> _What you should do_:
Up to and including the line with "Given: Click the Выход logout link", restate the records below word for word, beginning with their first line.

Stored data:

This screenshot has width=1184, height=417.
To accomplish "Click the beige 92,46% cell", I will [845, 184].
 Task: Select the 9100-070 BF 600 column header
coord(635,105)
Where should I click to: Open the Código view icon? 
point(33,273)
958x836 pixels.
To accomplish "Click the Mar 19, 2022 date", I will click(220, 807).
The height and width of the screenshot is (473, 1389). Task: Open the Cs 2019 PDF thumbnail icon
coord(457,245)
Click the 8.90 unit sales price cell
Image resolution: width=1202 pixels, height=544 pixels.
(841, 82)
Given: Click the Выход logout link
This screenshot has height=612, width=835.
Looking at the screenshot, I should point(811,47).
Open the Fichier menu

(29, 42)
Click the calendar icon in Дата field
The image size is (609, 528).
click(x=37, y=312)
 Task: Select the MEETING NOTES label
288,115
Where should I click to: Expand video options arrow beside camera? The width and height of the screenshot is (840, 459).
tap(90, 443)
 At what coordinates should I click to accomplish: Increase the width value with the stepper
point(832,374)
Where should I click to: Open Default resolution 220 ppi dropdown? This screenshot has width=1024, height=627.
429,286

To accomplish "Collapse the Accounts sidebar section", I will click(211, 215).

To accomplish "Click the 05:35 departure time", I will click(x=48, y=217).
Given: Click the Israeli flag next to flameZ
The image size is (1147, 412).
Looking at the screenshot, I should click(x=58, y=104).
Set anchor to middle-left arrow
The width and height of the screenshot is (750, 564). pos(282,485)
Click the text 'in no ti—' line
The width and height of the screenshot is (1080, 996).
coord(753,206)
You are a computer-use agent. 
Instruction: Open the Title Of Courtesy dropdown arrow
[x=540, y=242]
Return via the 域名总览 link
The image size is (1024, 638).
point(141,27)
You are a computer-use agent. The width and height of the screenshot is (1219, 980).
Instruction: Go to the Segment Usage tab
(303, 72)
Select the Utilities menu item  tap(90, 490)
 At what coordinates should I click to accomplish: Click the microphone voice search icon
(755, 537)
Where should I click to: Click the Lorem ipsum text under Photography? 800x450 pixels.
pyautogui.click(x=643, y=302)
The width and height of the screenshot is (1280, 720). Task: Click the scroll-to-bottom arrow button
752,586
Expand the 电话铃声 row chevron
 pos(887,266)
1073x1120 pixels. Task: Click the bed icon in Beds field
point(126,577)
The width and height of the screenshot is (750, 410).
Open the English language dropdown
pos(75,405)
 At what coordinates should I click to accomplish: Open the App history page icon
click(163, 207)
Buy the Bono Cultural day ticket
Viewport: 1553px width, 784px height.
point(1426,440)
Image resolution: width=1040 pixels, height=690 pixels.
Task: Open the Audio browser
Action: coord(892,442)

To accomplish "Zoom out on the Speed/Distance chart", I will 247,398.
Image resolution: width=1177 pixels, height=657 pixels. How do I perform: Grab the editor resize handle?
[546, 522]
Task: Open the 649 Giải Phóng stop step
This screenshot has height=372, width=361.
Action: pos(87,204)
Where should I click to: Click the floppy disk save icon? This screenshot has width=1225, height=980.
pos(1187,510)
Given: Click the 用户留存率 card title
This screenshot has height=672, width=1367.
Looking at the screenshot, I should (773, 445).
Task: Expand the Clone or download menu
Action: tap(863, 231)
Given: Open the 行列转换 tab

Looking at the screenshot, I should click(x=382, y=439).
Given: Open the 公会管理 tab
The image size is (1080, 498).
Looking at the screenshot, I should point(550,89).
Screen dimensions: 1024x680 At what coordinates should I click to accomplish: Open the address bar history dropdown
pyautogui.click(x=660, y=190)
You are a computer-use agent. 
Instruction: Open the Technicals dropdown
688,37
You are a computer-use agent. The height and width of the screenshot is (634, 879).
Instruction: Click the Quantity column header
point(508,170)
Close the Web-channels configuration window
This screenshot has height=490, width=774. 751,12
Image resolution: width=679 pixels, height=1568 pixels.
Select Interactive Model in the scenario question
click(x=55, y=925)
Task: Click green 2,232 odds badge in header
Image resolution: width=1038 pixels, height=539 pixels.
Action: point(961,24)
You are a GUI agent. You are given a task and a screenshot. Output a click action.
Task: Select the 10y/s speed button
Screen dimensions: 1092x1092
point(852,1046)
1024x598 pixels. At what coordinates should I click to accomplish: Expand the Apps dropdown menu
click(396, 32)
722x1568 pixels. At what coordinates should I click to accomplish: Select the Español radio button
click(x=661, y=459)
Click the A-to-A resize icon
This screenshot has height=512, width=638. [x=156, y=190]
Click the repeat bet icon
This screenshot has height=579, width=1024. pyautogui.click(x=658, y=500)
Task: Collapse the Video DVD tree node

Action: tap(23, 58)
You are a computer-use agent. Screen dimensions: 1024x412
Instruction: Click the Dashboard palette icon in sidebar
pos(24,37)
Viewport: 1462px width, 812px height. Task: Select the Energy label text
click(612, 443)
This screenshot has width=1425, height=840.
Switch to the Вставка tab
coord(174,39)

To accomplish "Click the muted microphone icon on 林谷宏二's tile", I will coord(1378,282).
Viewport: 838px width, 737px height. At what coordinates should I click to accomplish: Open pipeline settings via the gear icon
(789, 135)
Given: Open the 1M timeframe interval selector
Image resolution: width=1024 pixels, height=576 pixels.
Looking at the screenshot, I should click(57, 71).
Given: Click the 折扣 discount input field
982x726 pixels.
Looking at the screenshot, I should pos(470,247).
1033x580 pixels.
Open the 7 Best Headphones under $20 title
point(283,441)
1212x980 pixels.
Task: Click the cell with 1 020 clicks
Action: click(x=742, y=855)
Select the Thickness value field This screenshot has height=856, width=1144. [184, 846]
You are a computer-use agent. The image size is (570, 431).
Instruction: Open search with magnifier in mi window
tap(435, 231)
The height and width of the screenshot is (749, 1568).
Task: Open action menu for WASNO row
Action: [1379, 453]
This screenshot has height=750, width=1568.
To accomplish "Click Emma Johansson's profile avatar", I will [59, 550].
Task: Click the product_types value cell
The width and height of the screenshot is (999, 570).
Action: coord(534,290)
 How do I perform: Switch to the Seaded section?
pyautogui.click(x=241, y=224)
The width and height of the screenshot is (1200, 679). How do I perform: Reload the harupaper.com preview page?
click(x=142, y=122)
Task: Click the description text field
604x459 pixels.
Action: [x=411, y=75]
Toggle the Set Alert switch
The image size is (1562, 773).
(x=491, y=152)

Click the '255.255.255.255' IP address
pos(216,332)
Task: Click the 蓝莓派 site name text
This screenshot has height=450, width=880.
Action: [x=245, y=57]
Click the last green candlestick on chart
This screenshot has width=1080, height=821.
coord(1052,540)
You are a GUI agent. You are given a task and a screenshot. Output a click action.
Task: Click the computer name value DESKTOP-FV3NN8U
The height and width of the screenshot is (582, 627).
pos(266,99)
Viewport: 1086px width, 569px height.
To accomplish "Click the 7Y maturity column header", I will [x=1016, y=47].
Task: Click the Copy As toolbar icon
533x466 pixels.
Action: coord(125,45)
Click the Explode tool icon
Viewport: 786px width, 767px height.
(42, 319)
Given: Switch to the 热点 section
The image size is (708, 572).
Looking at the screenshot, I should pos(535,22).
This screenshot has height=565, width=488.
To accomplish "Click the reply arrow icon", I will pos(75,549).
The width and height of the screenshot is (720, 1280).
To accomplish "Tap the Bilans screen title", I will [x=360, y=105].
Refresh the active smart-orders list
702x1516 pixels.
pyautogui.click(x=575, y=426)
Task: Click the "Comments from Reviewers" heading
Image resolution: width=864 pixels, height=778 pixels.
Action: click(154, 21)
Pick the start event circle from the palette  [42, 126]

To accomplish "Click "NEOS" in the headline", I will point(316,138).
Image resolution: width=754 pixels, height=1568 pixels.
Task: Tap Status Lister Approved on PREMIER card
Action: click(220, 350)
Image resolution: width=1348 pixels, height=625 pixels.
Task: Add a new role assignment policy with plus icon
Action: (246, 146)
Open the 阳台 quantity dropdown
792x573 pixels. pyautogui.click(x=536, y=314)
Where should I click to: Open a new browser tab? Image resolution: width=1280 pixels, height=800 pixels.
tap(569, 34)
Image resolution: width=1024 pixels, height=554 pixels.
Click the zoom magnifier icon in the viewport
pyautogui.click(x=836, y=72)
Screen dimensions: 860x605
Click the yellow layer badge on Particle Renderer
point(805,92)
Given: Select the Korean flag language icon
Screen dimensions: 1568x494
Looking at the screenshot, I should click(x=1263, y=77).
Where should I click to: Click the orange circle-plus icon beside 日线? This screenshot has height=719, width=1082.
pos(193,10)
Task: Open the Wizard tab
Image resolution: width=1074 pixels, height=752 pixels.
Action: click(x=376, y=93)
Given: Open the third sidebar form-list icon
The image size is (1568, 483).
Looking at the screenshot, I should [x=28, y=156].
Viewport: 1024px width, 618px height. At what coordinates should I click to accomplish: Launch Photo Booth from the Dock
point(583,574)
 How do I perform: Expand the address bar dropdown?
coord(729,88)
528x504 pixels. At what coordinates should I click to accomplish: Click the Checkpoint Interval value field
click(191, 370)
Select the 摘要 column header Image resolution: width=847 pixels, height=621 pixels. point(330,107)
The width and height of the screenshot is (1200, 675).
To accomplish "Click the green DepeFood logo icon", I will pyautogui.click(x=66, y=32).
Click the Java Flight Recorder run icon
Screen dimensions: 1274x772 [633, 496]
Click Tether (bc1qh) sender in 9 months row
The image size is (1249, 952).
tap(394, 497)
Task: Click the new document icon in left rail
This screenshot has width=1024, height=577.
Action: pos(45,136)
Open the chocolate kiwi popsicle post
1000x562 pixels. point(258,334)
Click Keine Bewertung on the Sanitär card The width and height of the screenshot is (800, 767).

> _Task response_:
This screenshot has width=1184, height=417.
To accomplish "Click the beige 92,46% cell", I will [845, 184].
 Task: Select the 9100-070 BF 600 column header
coord(635,105)
Where should I click to: Open the Código view icon? 
point(33,273)
958x836 pixels.
To accomplish "Click the Mar 19, 2022 date", I will click(220, 807).
The height and width of the screenshot is (473, 1389). Task: Open the Cs 2019 PDF thumbnail icon
coord(457,245)
Click the 8.90 unit sales price cell
Image resolution: width=1202 pixels, height=544 pixels.
(841, 82)
Given: Click the Выход logout link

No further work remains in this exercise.